Peter Hyams, qui n’a plus rien pondu d’intéressant depuis 2010, n’apporte aucune plus-value à ce scénario cliché et dépourvu de grandes scènes d’action. Le décalque du film de John McTiernan devient trop flagrant à mesure que les péripéties s’enchaînent, et ennuie à force d’impliquer en permanence la marmaille du héros en guise de principal enjeu dramatique. Quant à Jean-Claude Van Damme, il lève moins la jambe qu’à l’accoutumée, entièrement dédié aux mines affectées de son personnage dans sa quête de respectabilité que Mort subite ne lui apportera pas.
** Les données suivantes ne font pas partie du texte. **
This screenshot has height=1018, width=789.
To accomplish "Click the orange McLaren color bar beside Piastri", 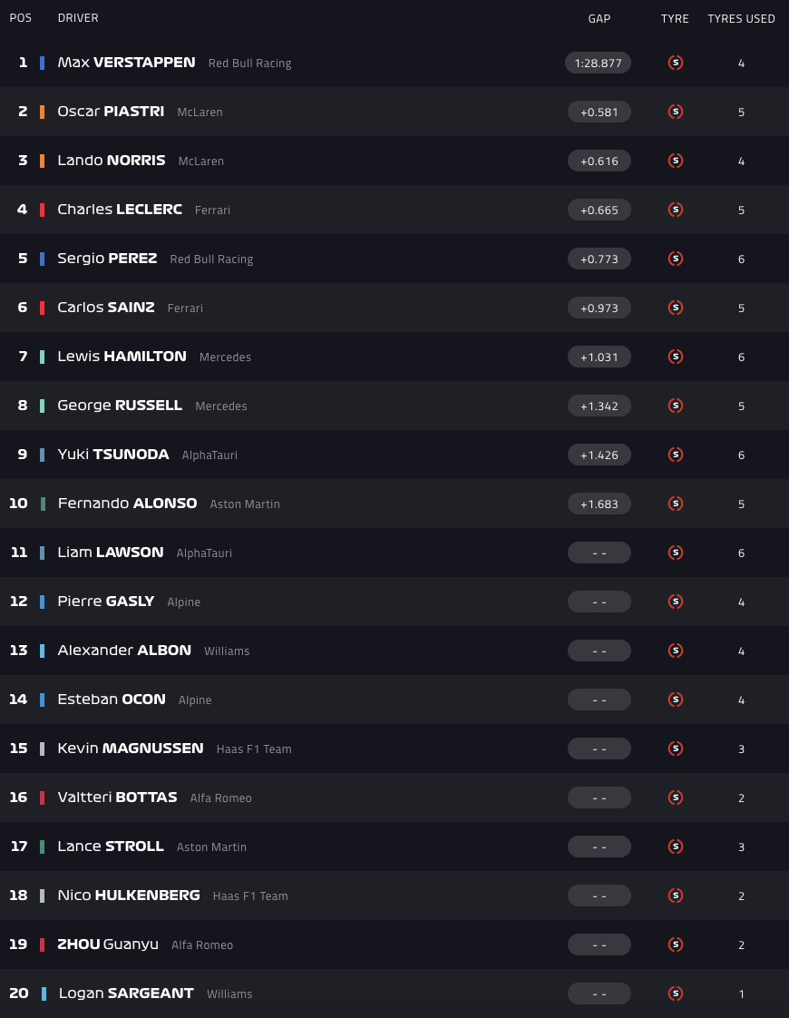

Alors que le cinéma d’action amorçait sa révolution, il n’a pas senti le vent tourner et a raté le train en marche, qu’il n’arrivera jamais à rattraper.
Il faut quand même reconnaitre que Peter Hyams a réalisé une très bonne série B avec Edwards Burns et Ben Kinsley, je veux parler d’Un coup de tonnerre qui n’a malheureusement pas eu les honneurs d’une sortie en salle, et qui a rencontré pas mal de problème lors du tournage. Si on peut critiquer la qualité des effets spéciaux, au niveau du divertissement le spectacle est bien là et se pose en successeur d’Un cri dans l’océan qui lui aussi a connu une carrière imméritée.
Un peu sévère avec le film mais critique néanmoins juste. Je n’ai pas réussi à aller aux bout du film, déjà que je n’aime pas Piège en haute mer et la saga Die Hard, alors un ersatz avec Jean-Claude Van Damne en fin de vie de sa carrière hollywoodienne, ça me tente encore moins.
Par contre pour moi, Peter Hyams s’est rattrapé avec Un coup de tonnerre, un des meilleurs films de série B qu’il m’ait été donné de voir.